スポーツバックの中に押し込んで放置しておいた首だけのチェシャ猫がぽつりと呟いた。
「え、首って戻せるもんなの!?」
「勿論さ。首は切れるし戻せるものだよ」
「そうなんだ‥でも私直し方知らないよ?」
生憎、色々教えてくれるアリスは今休息中らしく声は聞こえない。
チェシャ猫はにんまり顔のまま暫く黙ると、ごろりと転がってバックから出てきた。正直気持ち悪い光景だ。

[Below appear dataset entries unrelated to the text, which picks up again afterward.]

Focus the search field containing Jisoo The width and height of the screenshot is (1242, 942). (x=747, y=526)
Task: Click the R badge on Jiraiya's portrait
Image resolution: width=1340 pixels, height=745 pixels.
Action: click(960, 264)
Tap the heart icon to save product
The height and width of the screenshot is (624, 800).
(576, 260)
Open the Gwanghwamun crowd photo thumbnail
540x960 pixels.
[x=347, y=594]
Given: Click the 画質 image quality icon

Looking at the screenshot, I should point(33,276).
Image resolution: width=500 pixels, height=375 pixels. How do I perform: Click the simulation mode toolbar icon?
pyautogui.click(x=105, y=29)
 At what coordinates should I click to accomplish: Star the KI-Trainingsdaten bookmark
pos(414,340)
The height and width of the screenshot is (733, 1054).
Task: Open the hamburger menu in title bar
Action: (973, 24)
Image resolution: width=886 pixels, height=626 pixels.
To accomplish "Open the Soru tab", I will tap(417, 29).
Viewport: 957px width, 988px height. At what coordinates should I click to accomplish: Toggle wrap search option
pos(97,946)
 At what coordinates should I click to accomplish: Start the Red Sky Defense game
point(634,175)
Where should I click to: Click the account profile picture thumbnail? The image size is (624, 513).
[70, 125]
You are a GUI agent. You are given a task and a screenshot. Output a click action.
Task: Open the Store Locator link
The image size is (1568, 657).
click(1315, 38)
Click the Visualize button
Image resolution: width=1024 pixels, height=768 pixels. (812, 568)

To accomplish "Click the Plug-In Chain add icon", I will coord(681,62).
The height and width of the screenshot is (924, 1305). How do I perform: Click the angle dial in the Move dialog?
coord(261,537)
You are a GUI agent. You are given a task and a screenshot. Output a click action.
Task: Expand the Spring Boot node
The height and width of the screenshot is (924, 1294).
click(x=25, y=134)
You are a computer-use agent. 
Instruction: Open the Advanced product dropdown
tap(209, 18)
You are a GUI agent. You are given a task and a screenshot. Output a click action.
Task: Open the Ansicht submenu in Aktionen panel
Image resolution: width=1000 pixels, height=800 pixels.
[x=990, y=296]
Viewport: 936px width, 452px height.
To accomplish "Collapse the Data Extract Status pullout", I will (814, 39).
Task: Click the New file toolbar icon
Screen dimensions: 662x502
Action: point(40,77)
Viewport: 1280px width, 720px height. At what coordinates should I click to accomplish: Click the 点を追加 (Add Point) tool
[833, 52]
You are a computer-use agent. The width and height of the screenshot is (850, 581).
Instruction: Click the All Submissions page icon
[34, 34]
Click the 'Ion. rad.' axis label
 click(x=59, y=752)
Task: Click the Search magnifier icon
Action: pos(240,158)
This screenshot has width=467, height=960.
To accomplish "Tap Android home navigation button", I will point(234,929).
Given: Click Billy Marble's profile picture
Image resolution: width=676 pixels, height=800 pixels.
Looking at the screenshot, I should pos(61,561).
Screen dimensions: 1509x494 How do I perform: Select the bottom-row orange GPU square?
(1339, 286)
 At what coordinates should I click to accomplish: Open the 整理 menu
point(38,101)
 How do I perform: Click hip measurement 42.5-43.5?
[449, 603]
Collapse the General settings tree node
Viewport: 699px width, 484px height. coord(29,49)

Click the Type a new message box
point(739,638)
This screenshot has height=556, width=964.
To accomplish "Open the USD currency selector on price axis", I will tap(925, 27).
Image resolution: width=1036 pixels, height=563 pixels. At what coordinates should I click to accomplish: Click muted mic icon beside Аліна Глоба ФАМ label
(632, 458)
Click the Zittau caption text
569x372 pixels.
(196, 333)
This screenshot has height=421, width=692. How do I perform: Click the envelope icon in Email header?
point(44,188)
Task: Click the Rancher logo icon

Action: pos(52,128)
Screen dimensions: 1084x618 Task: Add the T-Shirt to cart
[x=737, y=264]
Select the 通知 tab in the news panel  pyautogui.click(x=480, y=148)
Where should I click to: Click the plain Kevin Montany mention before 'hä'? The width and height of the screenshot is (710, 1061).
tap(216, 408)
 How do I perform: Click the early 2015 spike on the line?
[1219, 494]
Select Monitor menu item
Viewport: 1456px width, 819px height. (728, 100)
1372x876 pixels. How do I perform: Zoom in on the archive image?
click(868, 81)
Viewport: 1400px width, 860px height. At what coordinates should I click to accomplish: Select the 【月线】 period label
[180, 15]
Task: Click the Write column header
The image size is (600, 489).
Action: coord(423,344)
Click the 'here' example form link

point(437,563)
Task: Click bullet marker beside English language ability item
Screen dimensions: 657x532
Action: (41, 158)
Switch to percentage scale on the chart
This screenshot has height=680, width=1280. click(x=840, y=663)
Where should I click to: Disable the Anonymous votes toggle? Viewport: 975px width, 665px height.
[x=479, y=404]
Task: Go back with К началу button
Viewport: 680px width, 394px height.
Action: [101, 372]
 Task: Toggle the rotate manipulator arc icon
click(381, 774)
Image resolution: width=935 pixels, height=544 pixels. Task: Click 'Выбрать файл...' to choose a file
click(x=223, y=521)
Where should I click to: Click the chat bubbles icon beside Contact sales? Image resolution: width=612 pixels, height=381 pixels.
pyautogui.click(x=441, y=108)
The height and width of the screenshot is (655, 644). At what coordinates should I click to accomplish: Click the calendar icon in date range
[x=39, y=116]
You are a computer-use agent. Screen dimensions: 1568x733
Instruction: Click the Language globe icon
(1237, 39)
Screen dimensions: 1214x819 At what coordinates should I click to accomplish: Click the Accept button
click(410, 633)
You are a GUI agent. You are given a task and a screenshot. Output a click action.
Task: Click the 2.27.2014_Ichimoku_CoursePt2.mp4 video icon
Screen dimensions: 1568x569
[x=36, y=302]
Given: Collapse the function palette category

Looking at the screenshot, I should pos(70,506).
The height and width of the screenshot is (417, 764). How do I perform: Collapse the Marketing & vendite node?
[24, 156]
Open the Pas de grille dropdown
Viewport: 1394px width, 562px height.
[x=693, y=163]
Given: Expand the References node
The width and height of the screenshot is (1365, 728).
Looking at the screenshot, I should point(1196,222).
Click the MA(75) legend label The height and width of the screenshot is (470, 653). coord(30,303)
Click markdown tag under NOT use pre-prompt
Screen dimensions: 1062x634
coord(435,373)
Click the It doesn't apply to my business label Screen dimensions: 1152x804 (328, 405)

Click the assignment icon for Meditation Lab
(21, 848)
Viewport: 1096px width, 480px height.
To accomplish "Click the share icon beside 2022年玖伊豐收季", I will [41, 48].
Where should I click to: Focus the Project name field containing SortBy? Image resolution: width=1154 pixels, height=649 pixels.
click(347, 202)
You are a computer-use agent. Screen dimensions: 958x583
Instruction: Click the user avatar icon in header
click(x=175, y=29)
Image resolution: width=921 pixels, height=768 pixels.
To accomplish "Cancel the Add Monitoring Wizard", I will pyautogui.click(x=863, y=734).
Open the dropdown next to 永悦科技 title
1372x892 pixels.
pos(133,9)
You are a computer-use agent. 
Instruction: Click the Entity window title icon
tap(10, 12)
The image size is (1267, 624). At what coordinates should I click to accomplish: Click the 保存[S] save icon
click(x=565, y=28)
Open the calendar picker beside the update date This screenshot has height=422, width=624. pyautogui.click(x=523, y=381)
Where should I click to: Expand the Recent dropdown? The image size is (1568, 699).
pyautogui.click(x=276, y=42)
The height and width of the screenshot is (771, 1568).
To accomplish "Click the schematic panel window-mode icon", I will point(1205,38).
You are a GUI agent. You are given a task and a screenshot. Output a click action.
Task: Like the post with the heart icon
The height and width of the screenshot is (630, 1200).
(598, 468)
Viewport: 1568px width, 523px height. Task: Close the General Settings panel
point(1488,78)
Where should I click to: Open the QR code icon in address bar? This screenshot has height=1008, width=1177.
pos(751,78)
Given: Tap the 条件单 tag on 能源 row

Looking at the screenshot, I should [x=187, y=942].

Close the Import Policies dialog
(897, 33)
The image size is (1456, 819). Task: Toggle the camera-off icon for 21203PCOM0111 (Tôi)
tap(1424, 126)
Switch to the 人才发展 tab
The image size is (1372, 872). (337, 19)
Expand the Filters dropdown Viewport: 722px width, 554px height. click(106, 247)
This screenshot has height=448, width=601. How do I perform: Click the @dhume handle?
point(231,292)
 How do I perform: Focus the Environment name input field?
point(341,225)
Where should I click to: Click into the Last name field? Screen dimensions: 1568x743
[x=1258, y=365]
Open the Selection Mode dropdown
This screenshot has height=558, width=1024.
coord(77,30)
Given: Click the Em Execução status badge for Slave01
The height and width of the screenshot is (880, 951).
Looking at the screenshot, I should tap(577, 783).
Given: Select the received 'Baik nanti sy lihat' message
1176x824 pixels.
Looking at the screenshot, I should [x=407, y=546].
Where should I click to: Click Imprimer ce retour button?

「なら、アリスが起きたら変わってくれるかい?アリスならできるからね」
「いいけど‥そもそもどうやって直すの?」
「…それは言えないね」
「は?」
間を開けてそう言うチェシャ猫。怪しい。明らかに何かおかしい。
きっと私が嫌がることなんだ。
それとも私が聞くとまずいこと、とか?
(アリス、アリス)
(……)
(お願い、起きてアリス!)
(…ん、あら‥どうしたの?私達のアリス)
懸命に心に問い掛けると、ややあってアリスが目を覚した。
ほっと息を吐き、アリスに事の次第を説明すると、「あぁそれね‥」と何やら気になる言い方で返してきた。
(ねぇ、どうやって戻すの?チェシャ猫が私にさせなかったのはどうして?)
(させなかったのではなくて、貴女には出来ないのよ、私達のアリス。貴女はこちらの世界の存在だから、創造主だとしても存在自体への関与はできないの)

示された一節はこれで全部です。